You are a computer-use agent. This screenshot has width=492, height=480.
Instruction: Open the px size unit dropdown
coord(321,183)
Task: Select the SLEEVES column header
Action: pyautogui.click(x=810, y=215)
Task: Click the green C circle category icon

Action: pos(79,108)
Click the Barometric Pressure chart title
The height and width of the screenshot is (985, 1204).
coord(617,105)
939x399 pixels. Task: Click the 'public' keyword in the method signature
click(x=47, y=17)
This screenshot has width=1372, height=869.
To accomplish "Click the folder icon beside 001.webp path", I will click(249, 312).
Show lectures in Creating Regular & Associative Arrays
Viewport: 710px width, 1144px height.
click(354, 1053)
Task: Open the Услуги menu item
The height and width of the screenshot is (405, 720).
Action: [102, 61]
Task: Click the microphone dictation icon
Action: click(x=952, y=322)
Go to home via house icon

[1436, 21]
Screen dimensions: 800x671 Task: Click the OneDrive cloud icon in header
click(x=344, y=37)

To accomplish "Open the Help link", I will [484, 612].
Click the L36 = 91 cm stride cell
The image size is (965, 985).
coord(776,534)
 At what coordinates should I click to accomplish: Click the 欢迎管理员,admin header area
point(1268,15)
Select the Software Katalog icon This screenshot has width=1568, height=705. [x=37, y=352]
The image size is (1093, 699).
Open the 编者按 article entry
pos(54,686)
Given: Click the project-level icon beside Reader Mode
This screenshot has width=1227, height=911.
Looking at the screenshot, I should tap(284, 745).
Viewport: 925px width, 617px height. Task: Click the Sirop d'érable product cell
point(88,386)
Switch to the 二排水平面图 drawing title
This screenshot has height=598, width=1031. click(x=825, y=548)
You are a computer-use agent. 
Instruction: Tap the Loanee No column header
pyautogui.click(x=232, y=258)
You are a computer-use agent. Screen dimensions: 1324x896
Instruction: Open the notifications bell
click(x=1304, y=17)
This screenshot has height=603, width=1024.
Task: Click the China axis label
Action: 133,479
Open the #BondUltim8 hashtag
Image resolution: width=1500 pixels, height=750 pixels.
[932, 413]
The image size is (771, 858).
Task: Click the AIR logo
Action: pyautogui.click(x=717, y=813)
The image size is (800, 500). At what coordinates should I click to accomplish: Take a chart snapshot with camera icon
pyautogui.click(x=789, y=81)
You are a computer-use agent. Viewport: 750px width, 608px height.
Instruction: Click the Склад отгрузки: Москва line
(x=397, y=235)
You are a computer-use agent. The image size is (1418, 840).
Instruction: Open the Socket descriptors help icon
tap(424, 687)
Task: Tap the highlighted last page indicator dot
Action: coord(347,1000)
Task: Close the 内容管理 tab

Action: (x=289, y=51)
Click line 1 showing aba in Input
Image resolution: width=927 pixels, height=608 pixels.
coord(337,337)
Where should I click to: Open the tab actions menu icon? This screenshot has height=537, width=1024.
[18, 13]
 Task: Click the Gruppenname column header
__________________________________________________
(Problem statement) Reproduce the listing word for word, from the line with "will [484, 612]." to the line with "Looking at the".

(The output)
To accomplish "Open the Help link", I will [484, 612].
Click the L36 = 91 cm stride cell
The image size is (965, 985).
coord(776,534)
 At what coordinates should I click to accomplish: Click the 欢迎管理员,admin header area
point(1268,15)
Select the Software Katalog icon This screenshot has width=1568, height=705. [x=37, y=352]
The image size is (1093, 699).
Open the 编者按 article entry
pos(54,686)
Given: Click the project-level icon beside Reader Mode
This screenshot has width=1227, height=911.
Looking at the screenshot, I should tap(284, 745).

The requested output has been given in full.